Unless you're writing to a striped RAID, you're unlikely to experience performance benefits by writing to the file from multiple threads concurrently. In fact, it's more likely to be the opposite – the concurrent writes would get interleaved and cause random access, incurring disk seek latencies that makes them orders of magnitude slower than large sequential writes.

To get a sense of perspective, look at some latency comparisons. A sequential 1 MB read from disk takes 20 ms; writes take approximately the same time. Each disk seek, on the other hands, takes around 10 ms. If your writes are interleaved at 4 KB chunks, then your 1 MB write will require an additional 2560 ms of seek time, making it 100 times slower than sequential.

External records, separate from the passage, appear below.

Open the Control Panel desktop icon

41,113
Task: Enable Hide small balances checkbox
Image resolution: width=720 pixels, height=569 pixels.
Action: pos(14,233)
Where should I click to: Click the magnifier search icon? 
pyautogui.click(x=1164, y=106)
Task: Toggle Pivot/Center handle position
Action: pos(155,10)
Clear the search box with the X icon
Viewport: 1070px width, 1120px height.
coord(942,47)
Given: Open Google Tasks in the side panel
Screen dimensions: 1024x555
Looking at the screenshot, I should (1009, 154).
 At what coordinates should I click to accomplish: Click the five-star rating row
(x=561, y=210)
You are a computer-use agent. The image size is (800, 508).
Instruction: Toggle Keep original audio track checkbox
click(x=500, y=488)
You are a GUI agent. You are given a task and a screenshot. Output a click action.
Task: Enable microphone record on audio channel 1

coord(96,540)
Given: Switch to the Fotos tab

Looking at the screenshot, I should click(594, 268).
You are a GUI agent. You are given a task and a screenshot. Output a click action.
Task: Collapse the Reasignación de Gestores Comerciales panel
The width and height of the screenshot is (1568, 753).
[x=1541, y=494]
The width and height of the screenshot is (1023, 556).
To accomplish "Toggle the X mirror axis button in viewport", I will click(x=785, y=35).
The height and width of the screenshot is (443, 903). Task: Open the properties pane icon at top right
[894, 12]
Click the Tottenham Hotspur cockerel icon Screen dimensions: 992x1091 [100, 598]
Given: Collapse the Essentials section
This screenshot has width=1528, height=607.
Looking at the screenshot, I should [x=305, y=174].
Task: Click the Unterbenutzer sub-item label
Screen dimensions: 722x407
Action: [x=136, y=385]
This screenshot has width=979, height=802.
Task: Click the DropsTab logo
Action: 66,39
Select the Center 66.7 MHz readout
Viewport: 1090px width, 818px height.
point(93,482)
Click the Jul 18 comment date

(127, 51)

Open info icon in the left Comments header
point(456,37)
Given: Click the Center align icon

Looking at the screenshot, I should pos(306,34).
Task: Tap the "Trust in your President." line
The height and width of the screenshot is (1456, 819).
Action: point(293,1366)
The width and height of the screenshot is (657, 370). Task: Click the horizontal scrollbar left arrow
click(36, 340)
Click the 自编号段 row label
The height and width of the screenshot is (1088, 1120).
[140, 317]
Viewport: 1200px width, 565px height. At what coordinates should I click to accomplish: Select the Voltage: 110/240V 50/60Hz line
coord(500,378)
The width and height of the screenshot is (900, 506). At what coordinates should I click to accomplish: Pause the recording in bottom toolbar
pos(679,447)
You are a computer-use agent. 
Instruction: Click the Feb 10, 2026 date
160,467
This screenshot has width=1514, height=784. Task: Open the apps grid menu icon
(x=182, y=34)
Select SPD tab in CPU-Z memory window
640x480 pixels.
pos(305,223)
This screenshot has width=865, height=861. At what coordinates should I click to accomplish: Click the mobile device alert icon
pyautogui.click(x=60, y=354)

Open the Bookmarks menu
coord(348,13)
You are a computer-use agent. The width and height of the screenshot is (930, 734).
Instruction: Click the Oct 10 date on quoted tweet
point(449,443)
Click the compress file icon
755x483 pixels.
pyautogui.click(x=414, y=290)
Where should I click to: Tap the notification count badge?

I would suggest only allowing one thread to write to the file at any time, and use parallelism just for the network transfer. You can use a producer–consumer pattern where downloaded chunks are written to a bounded concurrent collection (such as BlockingCollection<T>), which then get picked up and written to disk by a dedicated thread.

Douglas
  • 53,759
  • 13
  • 140
  • 188
  • But why does this block? – usr Jul 31 '15 at 17:57
  • @usr: If the granularity of the write-interleaving is fine enough, the slowdown could be orders of magnitude, making the writing appear like it's blocking when it's actually extremely slow. – Douglas Jul 31 '15 at 18:06
  • @Douglas so I modified my code to create the file as all zeros first. When I then run all threads I lock around the file write. I am still getting the same error however. – shortspider Jul 31 '15 at 20:33
  • This answer doesn't consider write caching (at the file system or block device layer), or native command queueing at the disk. – Jonathon Reinhart Aug 14 '15 at 10:08
  • @JonathonReinhart: Valid observation. My calculation presented a worst-case analysis that ignores those mitigating optimizations. However, my point that random writes are orders of magnitude slower over large streams of data still stands. Disk buffers are typically as small as 32MB, so they get filled up quickly, still leading to disk seeks when processing the threads' buffered streams of data. – Douglas Aug 15 '15 at 04:48
2
    fileStream.Seek(ranges[index].Item1, SeekOrigin.Begin);

That Seek() call is a problem, you'll seek to a part of the file that's very far removed from the current end-of-file. Your next fileStream.Write() call forces the file system to extend the file on disk, filling the unwritten parts of it with zeros.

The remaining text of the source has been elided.